Here's some guidance on submitting a new best practice guide request:
- Navigate to our issue tracking system and file a new issue
- Select the new best practice guide request template button
- Fill out the template fields to the best of your ability
We welcome changes and improvements to our existing best practice guides. However, please make sure to do the following prior to submitting a request:
- Check for duplicates - there may be an issue ticket already describing your change / improvement request, so check the issue tracking system first
- Cross-cutting - is your proposed change / improvement to a guide need cross-cutting? Or is it very specific to your project? We strive for offerring cross-cutting, and more general guides in this project so please make sure your change request is a general solution that could be applicable to many SLIM community-member projects.

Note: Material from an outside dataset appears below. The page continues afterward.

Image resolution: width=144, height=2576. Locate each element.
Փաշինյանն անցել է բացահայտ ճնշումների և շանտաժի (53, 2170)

Here's some guidance on submitting a best practice guide change request:
- Navigate to our issue tracking system and file a new issue
- Select the new best practice guide change / improvement request template button
- Fill out the template fields to the best of your ability
Process improvement need requests are the atomic needs that represent SLIM community challenges. Needs are often aggregated together to develop comprehensive guides. You can help us identify and fill out needs that can help SLIM assess which process improvement needs are most important. However, please make sure to do the following prior to submitting a request:
- Check for duplicates - there may be an issue ticket already describing your change / improvement request, so check the issue tracking system first
Here's some guidance on submitting a process improvement need request:
- Navigate to our issue tracking system and file a new issue
- Select the new process improvement need request template button
- Fill out the template fields to the best of your ability
Our SLIM website is constantly evolving, and you can help us by submitting reqeuests for new features. However, please make sure to do the following prior to submitting a request:
- Check for duplicates - there may be an issue ticket already describing your change / improvement request, so check the issue tracking system first
Here's some guidance on submitting a website feature request:
- Navigate to our issue tracking system and file a new issue
- Select the website feature request template button
- Fill out the template fields to the best of your ability
Security vulnerabilities should not be filed to the regular issue tracking system.
Report your security vulnerabilities to (see contact links): https://github.com/riverma
Please be sure to:
- Indicate the severity of the vulnerability
- Provide any workarounds, if you know them
- Provide return-contact information to follow-up with you if needed
Reviewing others' contributions is a great way to learn about best practices in both contributions as well as software.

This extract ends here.